May 13 2007
The Taliban’s most prominent military commander was killed in fighting in southern Afghanistan with Afghan and Western troops, officials said today.
Mullah Dadullah, a top lieutenant of Taliban leader Mullah Omar, was killed yesterday in the southern province of Helmand, said Said Ansari, the spokesman for Afghanistan’s intelligence service.
Dadullah is one of the highest-ranking Taliban leaders to be killed since the fall of the hard-line regime following the US-led invasion in 2001. His death would represent a major victory for the Afghan government and the international coalition that has struggled to contain a Taliban-led insurgency wracking the south and east of the country.
Kandahar Governor Asadullah Khalid said Dadullah, who had only one leg, died during an operation by US-led coalition, Nato and Afghan troops.
“Mullah Dadullah was the backbone of the Taliban,” said Khalid.
“He was a brutal and cruel commander who killed and beheaded Afghan civilians.”
Khalid showed Dadullah’s body to reporters at a news conference in the governor’s compound. The body, which was lying on a bed and dressed in a traditional Afghan robe, had no left leg and three bullet wounds: one to the back of the head and two to the stomach.
A second intelligence service official said Dadullah was killed near the Sangin and Nahri Sarraj districts of Helmand province, an area that has seen heavy fighting during the last several weeks involving British and Afghan troops and US Special Forces.

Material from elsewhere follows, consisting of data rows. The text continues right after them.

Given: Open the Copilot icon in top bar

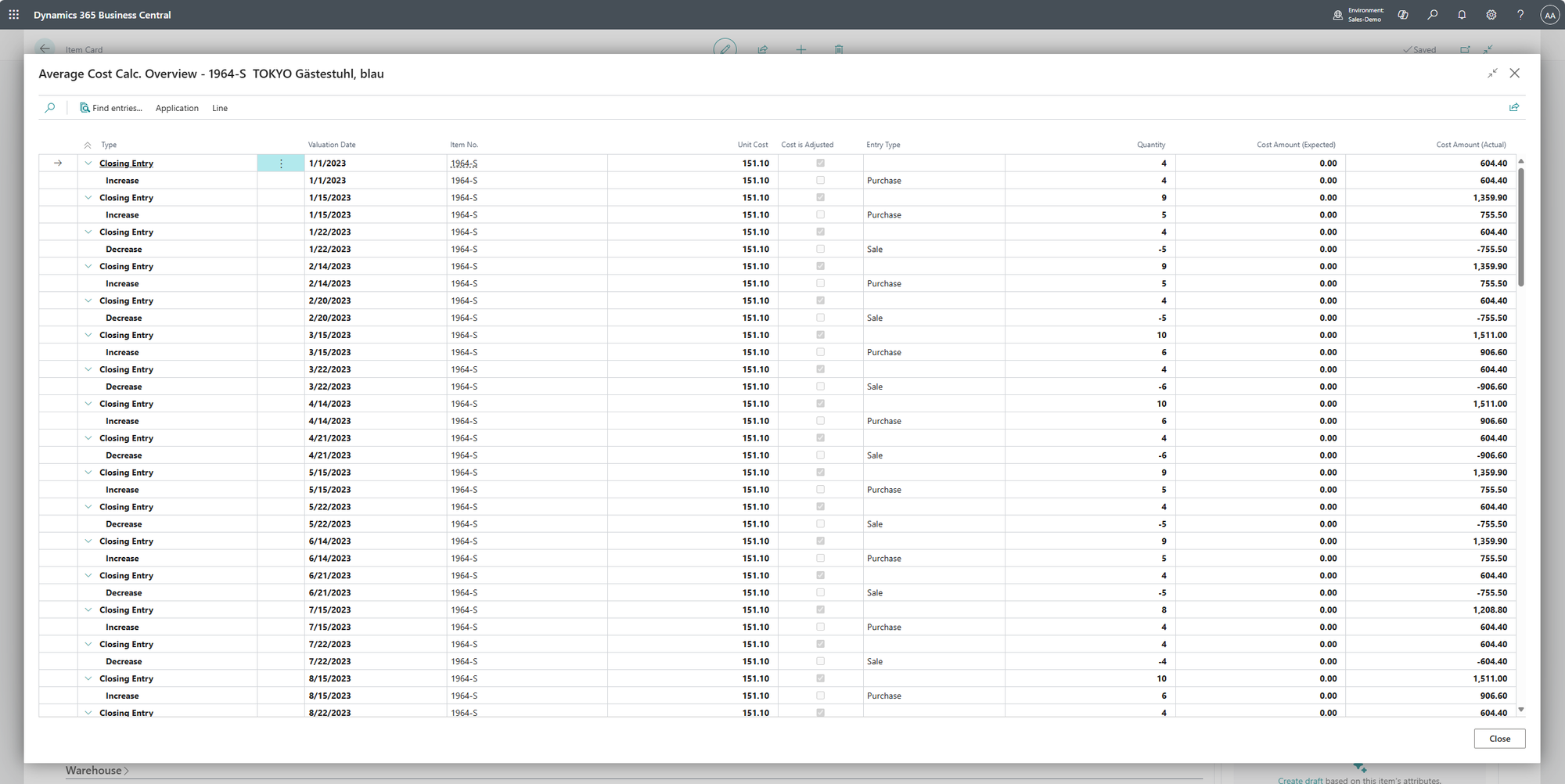Looking at the screenshot, I should coord(1403,15).
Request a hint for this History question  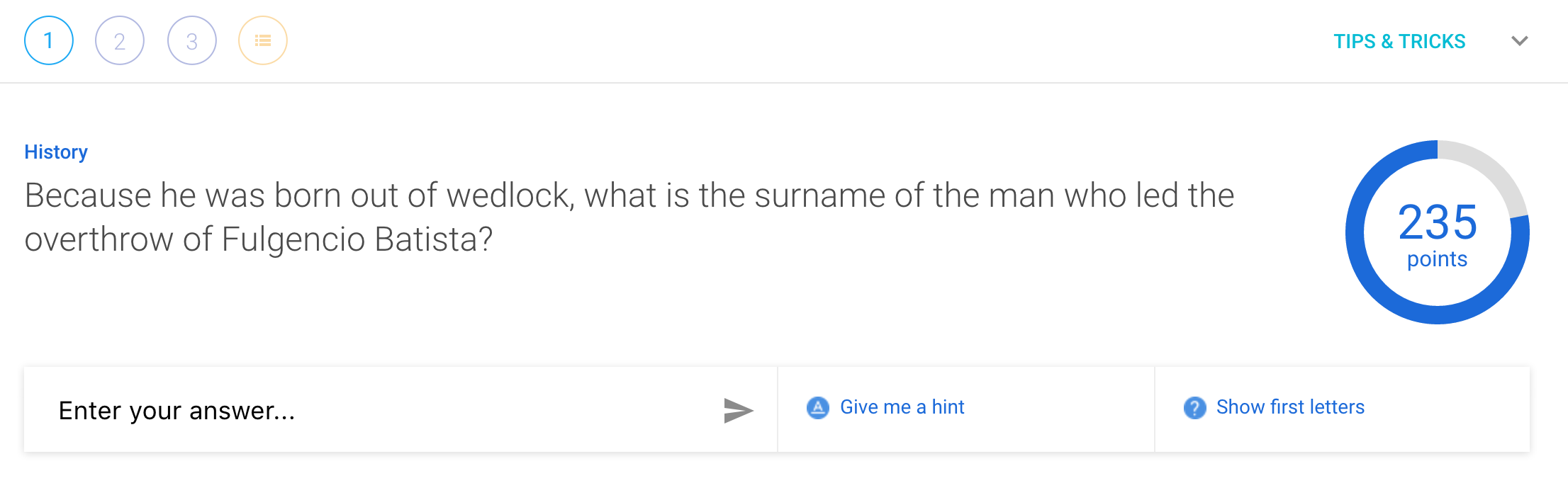901,407
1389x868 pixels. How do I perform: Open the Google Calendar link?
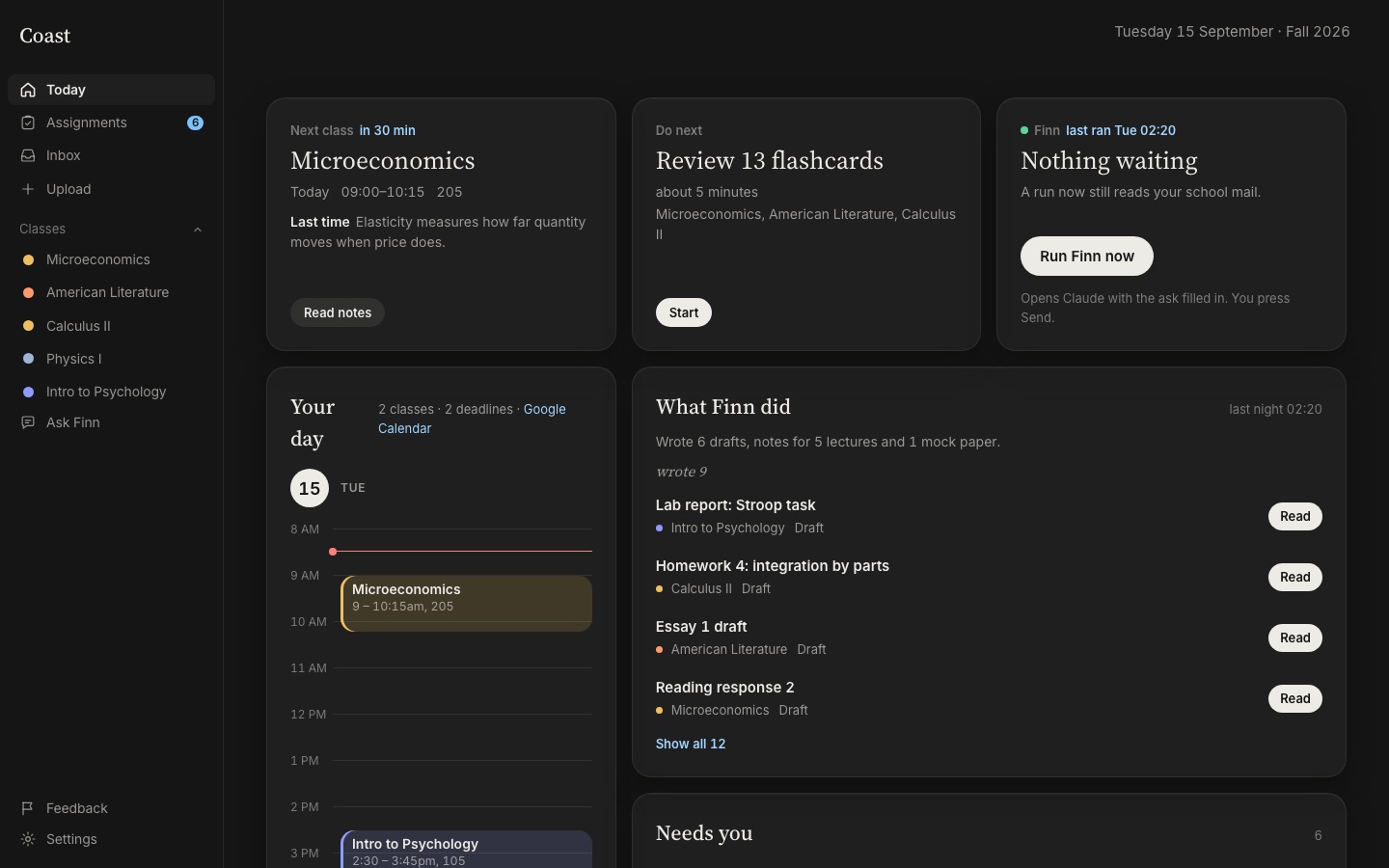pyautogui.click(x=472, y=419)
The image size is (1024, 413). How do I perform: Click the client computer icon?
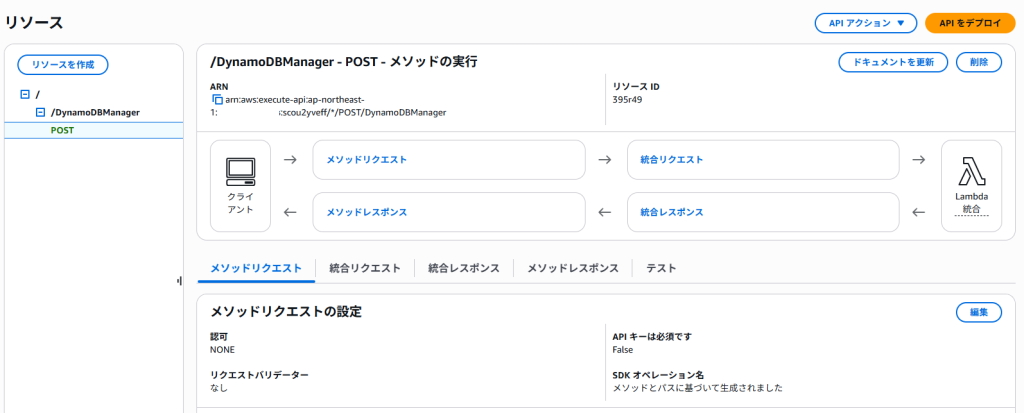coord(240,171)
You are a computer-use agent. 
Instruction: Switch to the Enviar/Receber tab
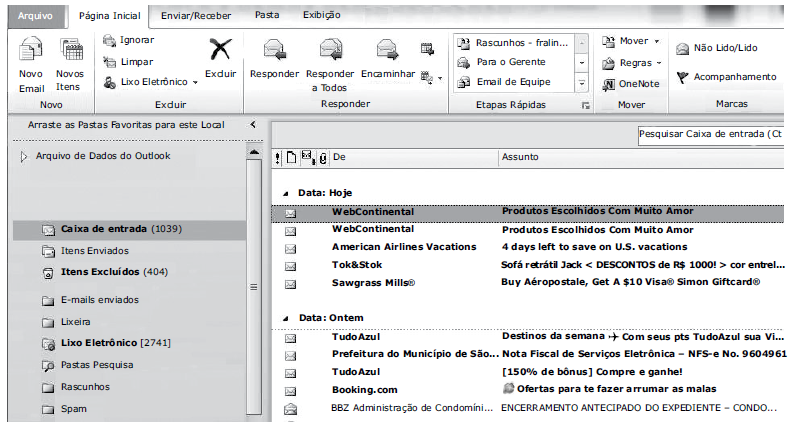(x=194, y=15)
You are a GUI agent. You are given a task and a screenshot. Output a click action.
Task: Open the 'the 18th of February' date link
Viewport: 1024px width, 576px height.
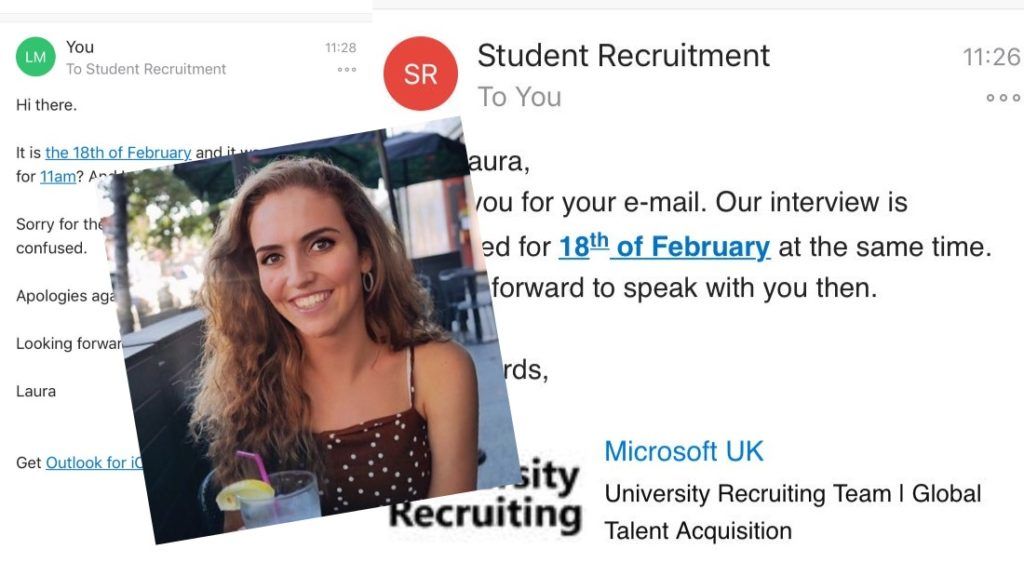[x=118, y=153]
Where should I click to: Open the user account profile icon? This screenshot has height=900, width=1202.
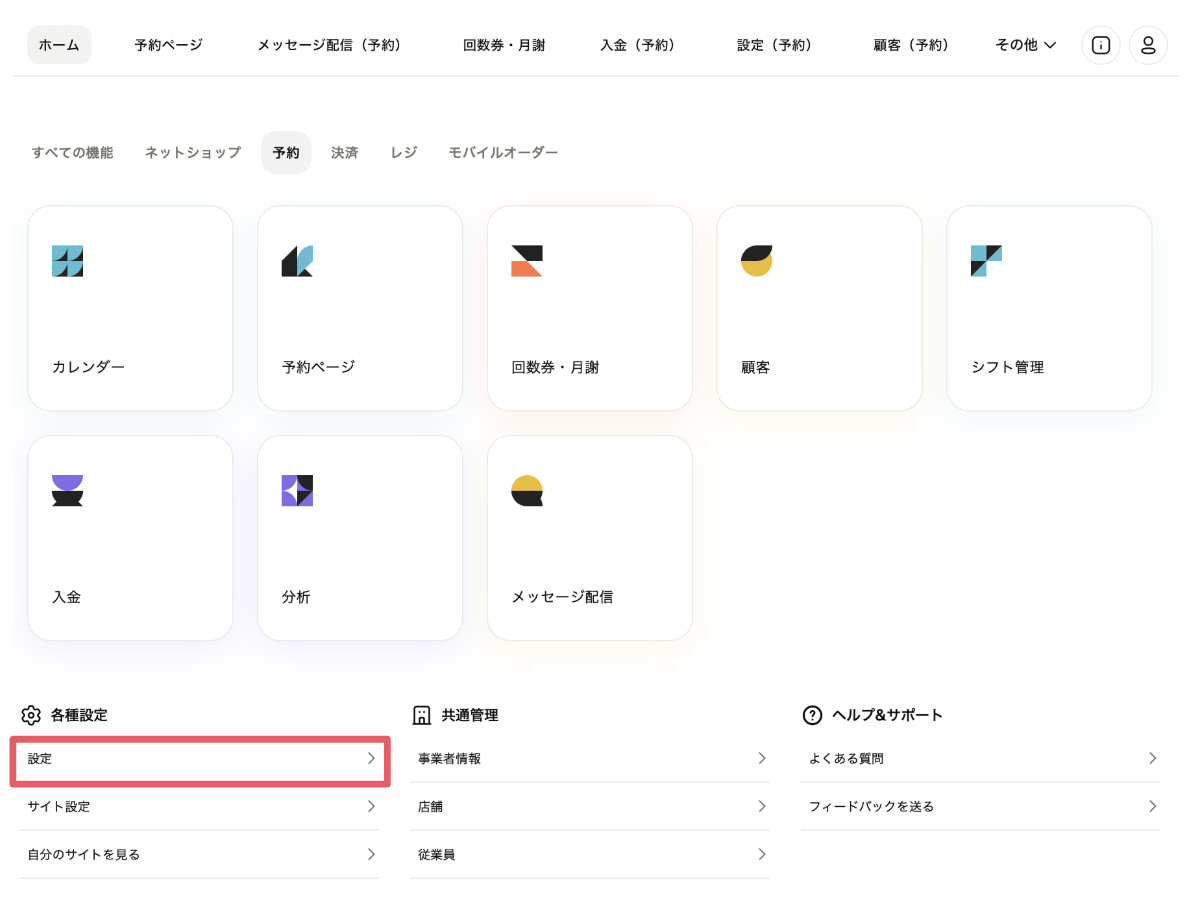[1148, 45]
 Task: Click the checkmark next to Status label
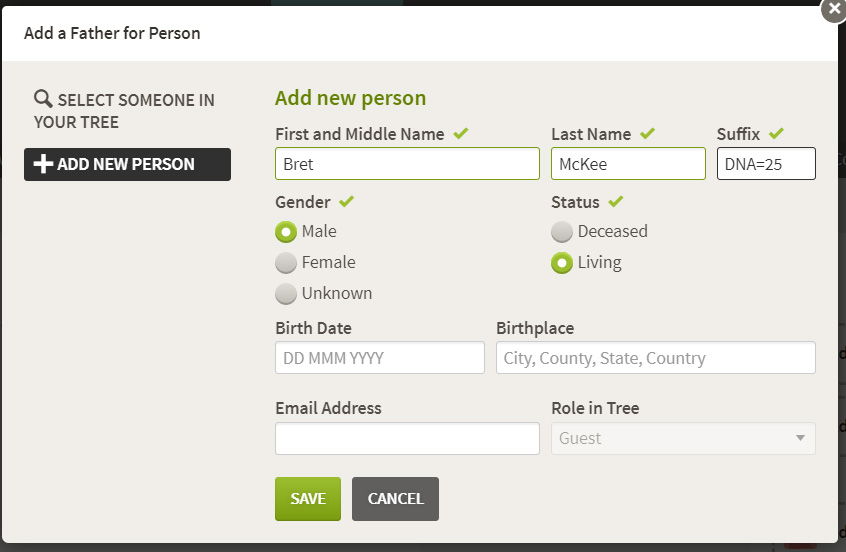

In December, a US airstrike near the Pakistan border killed another top Taliban commander in southern Afghanistan, Mullah Akhtar Mohammad Osmani. Dadullah, Osmani and policy-maker Mullah Obaidullah had been considered to be Omar’s top three leaders.
Dadullah, who comes from the southern province of Uruzgan, lost a leg fighting against the Soviet army that occupied Afghanistan in the 1980s. He emerged as a Taliban commander during its fight against the Northern Alliance in northern Afghanistan during the 1990s, helping the hard-line militia to capture the northern city of Mazar-e-Sharif.
Dadullah – an ethnic Pashtun, the group that makes up the core of the Taliban and is prominent in eastern and southern Afghanistan – led a Taliban massacre of ethnic Hazaras in 1999 in the province of Bamiyan, where the Taliban in 2000 destroyed two large, ancient Buddha statues carved into a hillside cliff.
Since the Taliban’s ouster in late 2001, Dadullah emerged as probably the militant group’s most prominent and feared commander. He often appeared in videos and media interviews, and earlier this year predicted a massive militant spring offensive that has failed to materialise.